Brand marketers have been struggling with the death of Google’s third-party cookie and Apple’s recent changes to its Identifier for Advertisers (IDFA) and are unsure how these changes will affect their ability to reach and remarket to consumers. At the same time, consumer demand for personalization is increasing. With these opposing forces set to clash, there will only be one clear winner when it comes to engaging consumers.
We should all know by now that ad targeting based on Google’s third-party tracking cookie will soon cease and ads run on Google’s network will use a segment-based targeting strategy known as Federated Learning of Cohorts (FLoC). Early indicators also show that consumers may be opting out of app tracking on Apple’s iOS 14.5 which will reduce the ability to target mobile ads based on consumer behavior. Blis, a location-powered advertising platform, reported that early numbers show only 46% of U.S. Apple users were opting into app tracking in early May 2021.
Consumers have made it clear that cookie-based advertising and the practice of advertisers following them from website to website is not desired. The 2021 Consumer Trends Index report polled 5,000 global consumers and, while 73% said that personalized offers based on past purchases were “cool,” 66% said ads based on cookies and tracked behavior were “creepy.” Brands that are searching for a cookie replacement or new ad tech that will facilitate the practice of inferring intent from browser history are not paying attention to reality.
Knowing consumer desires, issues
If marketers take “the marketer” out of their own head for a moment, it’s easy to understand why consumers aren’t looking for a better ad, but rather want a better experience. It’s just human nature. For example, if you met someone for the first time on the street today (yay vaccines!) the conversation is most likely going to involve a string of questions and answers between those individuals. One person might even ask, “Hey, do you like spaghetti?” If the answer is, “Yes, I do,” then the questioner may recommend a local Italian restaurant.
However, what would be the reaction if it were posed this way? “Hey, I’ve been following you for weeks from your home, to your office, to lunch spots and everywhere in between, and I noticed you might like spaghetti. Is that true?” The response would almost certainly be different and could even trigger a call to the police. Tracking people’s behavior without them knowing isn’t cool. It is creepy. But asking consumers explicitly to share some specific information is not only preferred over tracking, but it can lead to a great conversation.

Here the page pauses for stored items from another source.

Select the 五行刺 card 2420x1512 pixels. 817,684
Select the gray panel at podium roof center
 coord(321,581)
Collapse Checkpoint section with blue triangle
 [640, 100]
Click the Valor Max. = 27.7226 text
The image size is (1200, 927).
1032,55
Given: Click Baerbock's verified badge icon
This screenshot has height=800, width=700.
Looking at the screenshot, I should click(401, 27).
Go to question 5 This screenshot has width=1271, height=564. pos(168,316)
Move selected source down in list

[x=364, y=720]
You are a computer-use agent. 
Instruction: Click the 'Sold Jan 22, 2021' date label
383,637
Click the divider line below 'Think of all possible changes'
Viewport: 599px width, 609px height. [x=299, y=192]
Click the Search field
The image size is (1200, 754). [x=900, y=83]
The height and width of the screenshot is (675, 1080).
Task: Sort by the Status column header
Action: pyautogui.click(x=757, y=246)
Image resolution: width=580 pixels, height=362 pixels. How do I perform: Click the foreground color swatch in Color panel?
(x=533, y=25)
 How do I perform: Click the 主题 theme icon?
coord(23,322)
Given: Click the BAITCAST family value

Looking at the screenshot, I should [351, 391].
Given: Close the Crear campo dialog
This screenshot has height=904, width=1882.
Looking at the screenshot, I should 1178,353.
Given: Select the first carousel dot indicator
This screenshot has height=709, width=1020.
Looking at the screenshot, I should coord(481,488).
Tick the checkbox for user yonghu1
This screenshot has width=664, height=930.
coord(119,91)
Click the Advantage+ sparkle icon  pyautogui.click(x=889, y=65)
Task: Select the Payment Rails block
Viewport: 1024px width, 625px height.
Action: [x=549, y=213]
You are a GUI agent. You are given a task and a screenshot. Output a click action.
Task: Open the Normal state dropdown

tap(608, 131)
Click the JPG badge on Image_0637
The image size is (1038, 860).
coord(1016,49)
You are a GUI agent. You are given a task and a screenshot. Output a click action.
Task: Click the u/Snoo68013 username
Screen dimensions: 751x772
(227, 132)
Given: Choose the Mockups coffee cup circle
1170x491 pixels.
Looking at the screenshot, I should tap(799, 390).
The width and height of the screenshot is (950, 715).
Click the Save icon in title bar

The death of cookie tracking could be one of the biggest influences on how to reboot the brand-consumer relationship and establish a path to personalization at scale. In fact, brands like Discovery Communications have long subscribed to having conversations to better personalize offers, content, and access with their consumer audience.
The information gained from these conversations is called zero-party data—that is, data shared explicitly with the brand directly from the consumer. In Discovery’s case, the company used a value exchange with customers, offering a chance to win a multimillion-dollar dream home. Entrants were asked to answer a few questions regarding their personal home improvement needs, including which types of projects interested them, their budgets and even timelines.
With more than 100 million entries, Discovery now had a plethora of data needed to personalize and monetize offers and content within emails, SMS and across their web properties on a one-to-one level. By having these conversations with consumers, Discovery was able to rely less on paid advertising to remarket, and it also provided data fidelity that can't be inferred or deduced by tracking.
The necessity for change
Now, this might seem like a diamond-in-the-rough use case, but it’s not. Cheetah Digital, an enterprise marketing platform with the ability to collect billions of zero-party data points, has hundreds of clients following suit. It’s also worth noting that the IAB suggests advertisers consider an “urgent focus on consumer-centric values and experiences, and to drop antiquated models in the industry value exchange.” IAB also states, “The greatest and most immediate threat to growth of the digital advertising-supported ecosystem is inaction by the key players.” The IAB went so far as to say it could be “lethal” to some if they aren’t ready to transition to this new value-exchange economy with consumers.
So, the death of the cookie should be a wake-up call for marketers to stop relying on tracking technology and start engaging consumers in the same way they communicate among themselves conversationally. Be bold, be transparent in how you intend to use consumer data and get it straight from the source.
It wouldn’t hurt if brands got more creative as well and stopped letting algorithms and AI create content based on inferred data. Maybe ask someone if they want that spaghetti ad before your AI engine sends it.